Stuart Johnson, Deseret News
AMERICAN FORK – Clad in flip flops, and cradling her clarinet in her arms, American Fork High School junior Haylie Lund, 17, is wide-eyed as she recounts Saturday's bus accident that killed her band instructor.
"Inside, it was just chaos. Everyone was screaming and getting thrown around like rag dolls," Lund told the Deseret News, during marching band practice after school Monday.
Woodwinds instructor Heather Christensen, 33, an American Fork High alumna, was killed when the tour bus carrying about 50 of the band students veered off Interstate 15 about 50 miles north of the Idaho-Utah border, near McCammon, Ida., Saturday night.

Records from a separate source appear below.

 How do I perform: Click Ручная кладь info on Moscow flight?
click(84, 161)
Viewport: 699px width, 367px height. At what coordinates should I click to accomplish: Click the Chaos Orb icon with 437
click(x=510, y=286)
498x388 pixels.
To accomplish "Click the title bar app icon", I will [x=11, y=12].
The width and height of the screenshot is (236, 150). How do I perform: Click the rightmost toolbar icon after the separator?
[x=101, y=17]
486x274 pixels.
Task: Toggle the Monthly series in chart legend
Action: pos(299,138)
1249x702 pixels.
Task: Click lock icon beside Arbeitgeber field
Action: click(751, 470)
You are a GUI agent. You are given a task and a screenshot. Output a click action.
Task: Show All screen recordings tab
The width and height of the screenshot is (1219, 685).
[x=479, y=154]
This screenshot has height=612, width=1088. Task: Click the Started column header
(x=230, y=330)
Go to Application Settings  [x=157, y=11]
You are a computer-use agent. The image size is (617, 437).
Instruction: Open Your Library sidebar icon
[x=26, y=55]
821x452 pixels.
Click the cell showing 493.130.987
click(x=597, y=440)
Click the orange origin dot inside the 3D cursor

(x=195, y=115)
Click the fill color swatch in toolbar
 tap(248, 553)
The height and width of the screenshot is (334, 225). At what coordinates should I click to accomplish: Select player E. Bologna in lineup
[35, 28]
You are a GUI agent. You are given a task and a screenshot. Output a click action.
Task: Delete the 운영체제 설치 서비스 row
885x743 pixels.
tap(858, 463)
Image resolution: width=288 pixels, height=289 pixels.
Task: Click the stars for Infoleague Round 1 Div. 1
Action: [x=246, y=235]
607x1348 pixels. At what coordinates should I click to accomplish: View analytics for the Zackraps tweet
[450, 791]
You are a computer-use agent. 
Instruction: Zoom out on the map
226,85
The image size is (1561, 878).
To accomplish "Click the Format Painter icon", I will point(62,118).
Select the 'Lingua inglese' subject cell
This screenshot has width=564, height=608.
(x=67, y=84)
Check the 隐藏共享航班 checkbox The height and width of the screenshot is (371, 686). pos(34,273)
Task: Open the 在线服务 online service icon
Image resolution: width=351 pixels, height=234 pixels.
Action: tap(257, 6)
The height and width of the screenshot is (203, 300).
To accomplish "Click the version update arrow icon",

The group was returning from a competition they had won at Idaho State University in Pocatello.
Christensen, lauded as a hero in her death, grabbed the wheel after the bus driver blacked out and the vehicle began to veer.
"If she hadn't jumped and saved that bus of kids, my sister would be dead. And that gives me chills all up and down my spine," said 16-year-old Elizabeth Masson, an American Fork High junior whose sister, Kendra, also 16, was on the bus that tipped over.
All of the bus passengers were taken to the hospital to be checked. Most suffered minor injuries such as cuts and bruises. The driver and several students were hospitalized with more serious injuries.
Drum major Deborah McKinney, 17, a senior, was sporting three stitches across the bridge of her nose Monday. "I hit my head on the seat, and then was thrown onto broken glass," she said.
The last student was discharged from the hospital Monday. Bus driver Debra Jarvis, 50, was discharged Sunday.
The atmosphere at the school Monday was somber and supportive, with some teens crying, students told the Deseret News.
Students dressed in their Sunday best and also donned flip-flops because Christensen loved the casual footwear. By the end of the day, a bench at the front of the school was covered with balloons, flowers and candles.
Lund recalls the students were traveling south in a caravan of four buses. "We were watching a movie, `Better Off Dead', that Heather (Christensen) had picked. She yelled something and I thought she was making a joke about the movie because that was something she would do," Lund said.
But, Christensen was calling to the driver as the bus was veering off the road.